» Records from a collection
====================
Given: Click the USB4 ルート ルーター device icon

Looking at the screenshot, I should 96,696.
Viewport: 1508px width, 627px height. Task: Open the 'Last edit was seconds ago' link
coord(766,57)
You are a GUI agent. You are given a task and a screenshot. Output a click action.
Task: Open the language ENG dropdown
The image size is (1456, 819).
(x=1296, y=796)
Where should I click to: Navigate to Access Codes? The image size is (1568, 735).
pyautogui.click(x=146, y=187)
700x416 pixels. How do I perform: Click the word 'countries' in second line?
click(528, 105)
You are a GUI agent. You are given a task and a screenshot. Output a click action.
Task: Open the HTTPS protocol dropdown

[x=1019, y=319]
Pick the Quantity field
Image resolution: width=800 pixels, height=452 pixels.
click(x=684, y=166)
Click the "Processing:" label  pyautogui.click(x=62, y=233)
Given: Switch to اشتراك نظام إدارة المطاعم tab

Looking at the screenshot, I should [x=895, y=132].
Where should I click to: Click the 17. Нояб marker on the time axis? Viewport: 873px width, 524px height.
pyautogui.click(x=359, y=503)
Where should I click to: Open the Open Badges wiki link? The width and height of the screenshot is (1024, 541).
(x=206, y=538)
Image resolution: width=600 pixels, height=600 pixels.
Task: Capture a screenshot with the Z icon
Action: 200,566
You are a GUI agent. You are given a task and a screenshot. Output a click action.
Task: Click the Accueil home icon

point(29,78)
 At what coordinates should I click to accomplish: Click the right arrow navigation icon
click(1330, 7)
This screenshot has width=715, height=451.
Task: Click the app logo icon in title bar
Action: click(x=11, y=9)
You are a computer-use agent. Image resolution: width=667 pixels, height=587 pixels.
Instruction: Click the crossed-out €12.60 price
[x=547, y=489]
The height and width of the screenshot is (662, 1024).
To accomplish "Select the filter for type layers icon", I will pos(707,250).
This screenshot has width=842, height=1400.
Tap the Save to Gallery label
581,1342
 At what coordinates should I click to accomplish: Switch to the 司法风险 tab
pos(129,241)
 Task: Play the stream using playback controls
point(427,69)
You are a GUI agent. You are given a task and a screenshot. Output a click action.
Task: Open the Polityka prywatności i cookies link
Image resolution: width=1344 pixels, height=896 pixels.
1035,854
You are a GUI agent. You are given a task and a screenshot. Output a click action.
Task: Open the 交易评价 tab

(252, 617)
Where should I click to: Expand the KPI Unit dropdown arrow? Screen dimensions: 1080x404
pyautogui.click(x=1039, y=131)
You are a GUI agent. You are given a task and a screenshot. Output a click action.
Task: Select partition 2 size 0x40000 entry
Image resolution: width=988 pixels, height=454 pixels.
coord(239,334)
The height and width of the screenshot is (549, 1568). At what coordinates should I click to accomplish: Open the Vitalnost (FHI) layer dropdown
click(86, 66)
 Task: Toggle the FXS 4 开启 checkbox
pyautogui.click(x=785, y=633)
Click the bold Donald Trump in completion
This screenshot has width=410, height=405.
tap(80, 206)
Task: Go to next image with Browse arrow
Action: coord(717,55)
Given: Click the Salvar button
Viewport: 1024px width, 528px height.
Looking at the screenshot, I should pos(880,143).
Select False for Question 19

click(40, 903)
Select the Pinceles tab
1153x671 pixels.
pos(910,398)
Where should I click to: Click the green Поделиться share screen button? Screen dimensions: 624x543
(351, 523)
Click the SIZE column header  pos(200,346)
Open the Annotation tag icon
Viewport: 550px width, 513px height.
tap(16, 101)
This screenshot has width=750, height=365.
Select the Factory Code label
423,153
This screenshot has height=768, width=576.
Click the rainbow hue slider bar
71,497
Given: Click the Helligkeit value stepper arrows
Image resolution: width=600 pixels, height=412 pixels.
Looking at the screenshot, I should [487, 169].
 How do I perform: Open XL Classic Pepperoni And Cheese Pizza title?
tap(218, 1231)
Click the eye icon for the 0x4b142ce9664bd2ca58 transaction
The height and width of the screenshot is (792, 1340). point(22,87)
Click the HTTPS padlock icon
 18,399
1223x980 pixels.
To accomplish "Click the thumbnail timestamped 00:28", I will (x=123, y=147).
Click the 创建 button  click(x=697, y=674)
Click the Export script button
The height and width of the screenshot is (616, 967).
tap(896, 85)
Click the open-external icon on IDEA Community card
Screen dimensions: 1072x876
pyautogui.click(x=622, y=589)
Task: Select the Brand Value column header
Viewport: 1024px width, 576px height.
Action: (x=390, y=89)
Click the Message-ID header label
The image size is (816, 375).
====================
» INSTRUCTIONS FOR THE TASK
Could you return exactly the lines above from the line with "Given: Click the Salvar button" to the line with "This screenshot has height=768, width=576.", both included, and nothing else?

» WRITTEN SOLUTION
Given: Click the Salvar button
Viewport: 1024px width, 528px height.
Looking at the screenshot, I should pos(880,143).
Select False for Question 19

click(40, 903)
Select the Pinceles tab
1153x671 pixels.
pos(910,398)
Where should I click to: Click the green Поделиться share screen button? Screen dimensions: 624x543
(351, 523)
Click the SIZE column header  pos(200,346)
Open the Annotation tag icon
Viewport: 550px width, 513px height.
tap(16, 101)
This screenshot has width=750, height=365.
Select the Factory Code label
423,153
This screenshot has height=768, width=576.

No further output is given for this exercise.